---------- TEXT PROVIDED

My mother left Vienna as a 14-year-old girl, with her parents and brother, in September of 1938, and after traveling through Germany, Luxembourg, France (always one step ahead of the Nazis) and Spain, she and her brother arrived in New York in September of 1941. It was a 3-year journey from when they originally left their home in Vienna until their ship docked in Brooklyn, New York.
I don’t remember when I actually found out my parents were Holocaust survivors; I feel like this was something I always knew, somehow. I was aware that my parents were European, and this set them apart from the parents of my friends who were American born. That did make me feel different. As a family, we primarily associated with extended family though – grandparents, aunts, uncles, cousins of my parents – who were also survivors, so I did not feel different for the most part. My closest friend in elementary school (with whom I am still close to this day) was also the child of Holocaust survivors, and I wonder and even suspect that this may have had something to do with my feeling so comfortable with her and in her home.
In fact, when I visited Vienna with my husband and daughter in April of 2010, we hired a driver to take us to the homes where my parents had lived. If I closed my eyes in the car, I could hear all the uncles [“oncles”] and cousins talking (loudly!) with each other – this Austrian non- Jewish man sounded exactly like any one of my male relatives whom I heard growing up. And listening to him brought me back to my childhood when all the family gathered in someone’s home on the weekend or for a Jewish holiday.

--------------------
---------- EXTRACTED DATA

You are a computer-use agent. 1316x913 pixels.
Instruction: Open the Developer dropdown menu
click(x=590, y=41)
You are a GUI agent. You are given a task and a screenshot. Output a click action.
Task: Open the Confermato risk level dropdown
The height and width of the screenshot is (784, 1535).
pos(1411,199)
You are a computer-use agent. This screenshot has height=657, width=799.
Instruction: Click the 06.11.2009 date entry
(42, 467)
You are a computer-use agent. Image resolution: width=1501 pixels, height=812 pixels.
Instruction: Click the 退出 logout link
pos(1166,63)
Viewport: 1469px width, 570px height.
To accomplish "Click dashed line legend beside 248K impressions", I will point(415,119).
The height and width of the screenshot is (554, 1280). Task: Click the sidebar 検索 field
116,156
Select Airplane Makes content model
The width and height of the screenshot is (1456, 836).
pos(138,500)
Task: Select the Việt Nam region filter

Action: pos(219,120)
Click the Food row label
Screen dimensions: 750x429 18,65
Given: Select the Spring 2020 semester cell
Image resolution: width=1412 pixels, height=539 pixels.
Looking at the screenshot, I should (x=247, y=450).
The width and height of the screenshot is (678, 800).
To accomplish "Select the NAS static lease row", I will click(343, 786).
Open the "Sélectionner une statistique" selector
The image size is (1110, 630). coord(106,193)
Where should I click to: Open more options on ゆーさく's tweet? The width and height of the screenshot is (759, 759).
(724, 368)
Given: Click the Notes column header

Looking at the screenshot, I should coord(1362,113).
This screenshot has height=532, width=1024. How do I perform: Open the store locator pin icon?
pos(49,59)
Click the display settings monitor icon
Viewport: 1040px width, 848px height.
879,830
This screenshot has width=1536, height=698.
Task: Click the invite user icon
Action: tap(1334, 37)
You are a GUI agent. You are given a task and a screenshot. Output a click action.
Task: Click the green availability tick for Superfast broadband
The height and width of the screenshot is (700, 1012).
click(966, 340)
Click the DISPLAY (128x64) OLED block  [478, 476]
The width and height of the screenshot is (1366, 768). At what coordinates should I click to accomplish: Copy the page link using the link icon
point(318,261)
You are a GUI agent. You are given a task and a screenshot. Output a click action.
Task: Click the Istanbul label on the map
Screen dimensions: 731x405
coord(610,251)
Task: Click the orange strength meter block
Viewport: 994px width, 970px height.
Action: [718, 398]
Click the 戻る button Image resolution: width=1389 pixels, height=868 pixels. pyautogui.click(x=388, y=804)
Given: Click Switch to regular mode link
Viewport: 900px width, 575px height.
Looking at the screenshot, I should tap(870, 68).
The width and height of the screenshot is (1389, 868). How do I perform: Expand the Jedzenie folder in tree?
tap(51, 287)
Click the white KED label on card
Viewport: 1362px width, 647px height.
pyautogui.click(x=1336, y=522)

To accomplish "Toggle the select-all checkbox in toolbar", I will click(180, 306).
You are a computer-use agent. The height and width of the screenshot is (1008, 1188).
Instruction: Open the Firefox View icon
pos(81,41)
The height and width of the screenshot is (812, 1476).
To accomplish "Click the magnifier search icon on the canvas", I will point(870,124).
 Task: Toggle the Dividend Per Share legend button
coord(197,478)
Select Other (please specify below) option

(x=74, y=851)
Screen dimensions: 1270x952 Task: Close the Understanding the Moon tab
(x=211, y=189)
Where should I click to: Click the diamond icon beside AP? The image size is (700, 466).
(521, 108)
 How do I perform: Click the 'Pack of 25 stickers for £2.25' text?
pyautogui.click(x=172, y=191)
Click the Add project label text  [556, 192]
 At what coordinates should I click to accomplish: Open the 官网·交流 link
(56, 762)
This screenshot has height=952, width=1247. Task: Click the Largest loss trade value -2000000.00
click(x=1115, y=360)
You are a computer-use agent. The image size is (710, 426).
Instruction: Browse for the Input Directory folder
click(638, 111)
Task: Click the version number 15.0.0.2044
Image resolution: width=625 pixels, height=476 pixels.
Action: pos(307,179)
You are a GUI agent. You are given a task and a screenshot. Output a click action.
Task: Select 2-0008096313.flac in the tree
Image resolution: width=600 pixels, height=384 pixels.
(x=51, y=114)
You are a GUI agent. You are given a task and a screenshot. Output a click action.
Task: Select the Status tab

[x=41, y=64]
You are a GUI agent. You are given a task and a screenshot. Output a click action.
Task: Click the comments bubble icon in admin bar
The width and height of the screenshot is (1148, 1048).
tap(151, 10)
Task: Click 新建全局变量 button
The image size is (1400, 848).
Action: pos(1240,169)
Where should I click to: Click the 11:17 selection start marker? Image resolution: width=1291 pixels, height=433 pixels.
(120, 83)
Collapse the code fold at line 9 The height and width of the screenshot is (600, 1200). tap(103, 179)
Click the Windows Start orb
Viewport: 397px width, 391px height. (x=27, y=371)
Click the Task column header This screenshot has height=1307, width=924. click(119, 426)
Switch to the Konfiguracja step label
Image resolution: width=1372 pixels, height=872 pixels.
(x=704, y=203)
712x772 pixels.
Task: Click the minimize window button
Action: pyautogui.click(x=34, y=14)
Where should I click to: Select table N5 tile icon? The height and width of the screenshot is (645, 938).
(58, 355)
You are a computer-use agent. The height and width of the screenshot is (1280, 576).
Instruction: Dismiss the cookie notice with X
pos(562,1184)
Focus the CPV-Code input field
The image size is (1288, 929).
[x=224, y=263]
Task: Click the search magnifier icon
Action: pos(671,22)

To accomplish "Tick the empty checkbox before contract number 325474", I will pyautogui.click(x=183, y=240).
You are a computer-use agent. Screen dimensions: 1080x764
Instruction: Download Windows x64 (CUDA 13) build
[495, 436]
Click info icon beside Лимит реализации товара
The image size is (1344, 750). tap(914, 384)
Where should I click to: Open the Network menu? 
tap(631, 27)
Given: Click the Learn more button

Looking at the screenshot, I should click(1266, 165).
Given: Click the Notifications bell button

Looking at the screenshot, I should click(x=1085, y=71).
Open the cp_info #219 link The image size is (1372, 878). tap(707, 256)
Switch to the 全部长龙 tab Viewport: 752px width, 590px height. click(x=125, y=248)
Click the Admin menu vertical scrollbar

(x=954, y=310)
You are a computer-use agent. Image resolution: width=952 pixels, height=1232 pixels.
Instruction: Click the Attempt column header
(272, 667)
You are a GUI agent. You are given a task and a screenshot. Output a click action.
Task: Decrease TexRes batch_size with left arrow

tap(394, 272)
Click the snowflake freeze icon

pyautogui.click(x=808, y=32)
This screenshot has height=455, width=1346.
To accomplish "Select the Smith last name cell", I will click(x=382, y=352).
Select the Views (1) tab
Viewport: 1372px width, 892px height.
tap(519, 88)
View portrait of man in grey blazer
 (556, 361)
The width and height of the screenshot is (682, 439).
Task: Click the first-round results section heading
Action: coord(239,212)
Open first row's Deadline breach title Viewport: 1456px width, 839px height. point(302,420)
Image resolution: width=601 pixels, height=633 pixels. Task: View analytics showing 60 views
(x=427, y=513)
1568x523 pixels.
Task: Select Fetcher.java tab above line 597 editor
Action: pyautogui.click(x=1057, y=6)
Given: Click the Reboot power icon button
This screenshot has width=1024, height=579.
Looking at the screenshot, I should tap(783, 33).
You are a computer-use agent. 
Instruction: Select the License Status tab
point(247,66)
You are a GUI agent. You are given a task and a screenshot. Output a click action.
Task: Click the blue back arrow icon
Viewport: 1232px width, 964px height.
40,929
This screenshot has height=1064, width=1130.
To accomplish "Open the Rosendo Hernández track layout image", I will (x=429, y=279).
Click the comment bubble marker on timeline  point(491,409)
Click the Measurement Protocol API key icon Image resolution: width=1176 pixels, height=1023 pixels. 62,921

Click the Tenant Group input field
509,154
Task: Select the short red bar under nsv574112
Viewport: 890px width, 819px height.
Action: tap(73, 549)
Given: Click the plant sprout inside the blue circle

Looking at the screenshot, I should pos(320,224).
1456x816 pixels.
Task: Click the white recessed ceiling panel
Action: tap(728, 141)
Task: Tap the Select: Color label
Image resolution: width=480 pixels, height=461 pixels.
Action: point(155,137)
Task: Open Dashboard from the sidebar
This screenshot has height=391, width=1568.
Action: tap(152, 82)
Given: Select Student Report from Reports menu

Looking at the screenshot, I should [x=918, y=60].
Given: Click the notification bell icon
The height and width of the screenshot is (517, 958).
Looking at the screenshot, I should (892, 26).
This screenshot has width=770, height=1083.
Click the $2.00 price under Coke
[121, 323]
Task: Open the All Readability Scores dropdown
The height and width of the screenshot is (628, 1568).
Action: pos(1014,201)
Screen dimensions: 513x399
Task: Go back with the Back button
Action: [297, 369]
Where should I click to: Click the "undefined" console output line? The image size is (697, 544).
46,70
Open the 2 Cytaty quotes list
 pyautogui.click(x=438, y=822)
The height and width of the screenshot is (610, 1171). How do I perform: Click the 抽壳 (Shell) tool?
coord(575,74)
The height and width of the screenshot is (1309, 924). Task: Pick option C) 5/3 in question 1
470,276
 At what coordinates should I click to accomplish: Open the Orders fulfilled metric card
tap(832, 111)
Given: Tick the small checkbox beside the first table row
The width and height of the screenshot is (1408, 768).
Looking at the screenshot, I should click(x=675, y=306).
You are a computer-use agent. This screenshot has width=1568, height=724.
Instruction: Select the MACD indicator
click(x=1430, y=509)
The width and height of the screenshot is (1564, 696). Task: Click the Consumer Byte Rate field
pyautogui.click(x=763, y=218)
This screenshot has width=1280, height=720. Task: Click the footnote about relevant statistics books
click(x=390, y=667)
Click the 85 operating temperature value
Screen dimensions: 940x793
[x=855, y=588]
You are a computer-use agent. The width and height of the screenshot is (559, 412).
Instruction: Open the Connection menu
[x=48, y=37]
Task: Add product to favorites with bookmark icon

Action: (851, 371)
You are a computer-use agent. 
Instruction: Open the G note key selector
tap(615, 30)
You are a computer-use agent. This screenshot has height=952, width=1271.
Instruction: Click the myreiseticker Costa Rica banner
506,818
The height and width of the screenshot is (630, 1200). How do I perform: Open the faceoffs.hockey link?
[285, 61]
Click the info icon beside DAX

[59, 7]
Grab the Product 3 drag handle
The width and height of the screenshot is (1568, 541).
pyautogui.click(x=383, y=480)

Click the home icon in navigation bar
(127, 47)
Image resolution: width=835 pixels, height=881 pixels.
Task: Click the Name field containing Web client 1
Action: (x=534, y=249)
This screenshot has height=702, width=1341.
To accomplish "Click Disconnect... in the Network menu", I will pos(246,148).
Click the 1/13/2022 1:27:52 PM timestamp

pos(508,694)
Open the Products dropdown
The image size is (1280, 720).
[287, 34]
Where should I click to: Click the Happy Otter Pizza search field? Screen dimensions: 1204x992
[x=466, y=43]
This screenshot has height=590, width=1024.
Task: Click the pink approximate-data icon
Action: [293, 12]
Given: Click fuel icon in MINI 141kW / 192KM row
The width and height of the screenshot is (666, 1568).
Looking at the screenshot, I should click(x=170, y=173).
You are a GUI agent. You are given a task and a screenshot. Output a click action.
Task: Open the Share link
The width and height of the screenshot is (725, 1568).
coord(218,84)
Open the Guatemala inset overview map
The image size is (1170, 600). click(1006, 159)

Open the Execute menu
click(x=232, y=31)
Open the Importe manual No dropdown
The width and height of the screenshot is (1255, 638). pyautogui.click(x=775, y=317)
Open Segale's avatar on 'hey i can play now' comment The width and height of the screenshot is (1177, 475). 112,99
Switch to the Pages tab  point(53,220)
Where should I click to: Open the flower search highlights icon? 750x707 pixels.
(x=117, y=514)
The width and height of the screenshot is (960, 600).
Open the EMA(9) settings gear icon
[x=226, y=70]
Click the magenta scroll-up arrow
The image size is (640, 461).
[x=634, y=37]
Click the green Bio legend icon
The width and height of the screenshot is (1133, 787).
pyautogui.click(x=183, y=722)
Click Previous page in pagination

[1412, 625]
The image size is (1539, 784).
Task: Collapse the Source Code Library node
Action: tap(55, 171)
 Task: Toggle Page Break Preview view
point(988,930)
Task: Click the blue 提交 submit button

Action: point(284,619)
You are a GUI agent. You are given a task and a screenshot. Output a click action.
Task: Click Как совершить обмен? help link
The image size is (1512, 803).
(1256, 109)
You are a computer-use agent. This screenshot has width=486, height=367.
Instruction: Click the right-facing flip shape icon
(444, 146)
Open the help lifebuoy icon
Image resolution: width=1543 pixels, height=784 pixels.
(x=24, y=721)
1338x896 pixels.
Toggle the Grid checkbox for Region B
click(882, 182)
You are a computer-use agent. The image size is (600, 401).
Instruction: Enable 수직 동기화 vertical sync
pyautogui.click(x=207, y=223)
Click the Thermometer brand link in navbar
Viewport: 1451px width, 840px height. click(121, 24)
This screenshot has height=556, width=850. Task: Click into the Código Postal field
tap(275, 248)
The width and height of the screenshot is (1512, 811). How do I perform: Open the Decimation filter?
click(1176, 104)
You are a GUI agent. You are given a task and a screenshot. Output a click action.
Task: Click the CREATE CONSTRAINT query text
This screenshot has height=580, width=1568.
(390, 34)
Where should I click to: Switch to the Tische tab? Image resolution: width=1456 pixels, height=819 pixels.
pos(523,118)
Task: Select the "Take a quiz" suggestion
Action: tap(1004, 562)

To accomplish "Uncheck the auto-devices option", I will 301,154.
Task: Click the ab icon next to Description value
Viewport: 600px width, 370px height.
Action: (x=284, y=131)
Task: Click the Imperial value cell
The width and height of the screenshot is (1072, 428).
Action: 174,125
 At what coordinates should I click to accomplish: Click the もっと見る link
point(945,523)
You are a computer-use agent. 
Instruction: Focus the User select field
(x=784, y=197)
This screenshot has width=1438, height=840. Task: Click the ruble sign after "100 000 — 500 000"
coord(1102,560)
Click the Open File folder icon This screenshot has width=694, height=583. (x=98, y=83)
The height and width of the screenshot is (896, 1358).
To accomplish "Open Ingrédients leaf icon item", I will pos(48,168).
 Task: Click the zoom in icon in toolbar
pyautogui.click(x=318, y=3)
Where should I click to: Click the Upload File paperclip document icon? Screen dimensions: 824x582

--------------------

WHAT YOU WILL DO:
1: Answer these questions using the memoir passage about the writer's survivor parents:
(a) In what month and year did the writer's mother leave Vienna?
(b) What did the writer's closest friend in elementary school have in common with the writer?
(c) Who went with the writer on the April 2010 visit to Vienna?
2: Carry on the memoir passage about the writer's survivor parents from its final sentence.

TASK-BY-TASK ANSWERS:
1:
(a) September 1938
(b) She was also the child of Holocaust survivors.
(c) The writer's husband and daughter

2:
My parents were always willing to talk about their own childhood and war experiences, although as a child myself I was never overly interested. It was only as I grew older and became a parent and a grandparent that I yearned for more details and specifics about how my mother and father felt about their experiences. In 2005, I became immersed in their history in the course of compiling their “Story” into a book format. I interviewed them and asked many questions during this process, and sometimes my mother did get a little annoyed, as if to say, what’s the purpose of this? In fact, for most of her adulthood, my mother did not even consider herself a “survivor” – there are so many others who suffered way more than me, she would say. During our annual Holocaust Day Commemoration in Phoenix, she wouldn’t walk in with the other survivors holding a candle; she felt she didn’t belong with them. However, about 5 years ago, she had a conversation with the President of the Phoenix Holocaust Association who told her that because her life was severely impacted by the Nazis coming to power and she had to uproot herself, she is definitely considered a “survivor”. (In fact, this is the working definition of a Holocaust Survivor established by the United States Holocaust Memorial Museum.) Today, Mom is more than willing to talk and share her experiences with others.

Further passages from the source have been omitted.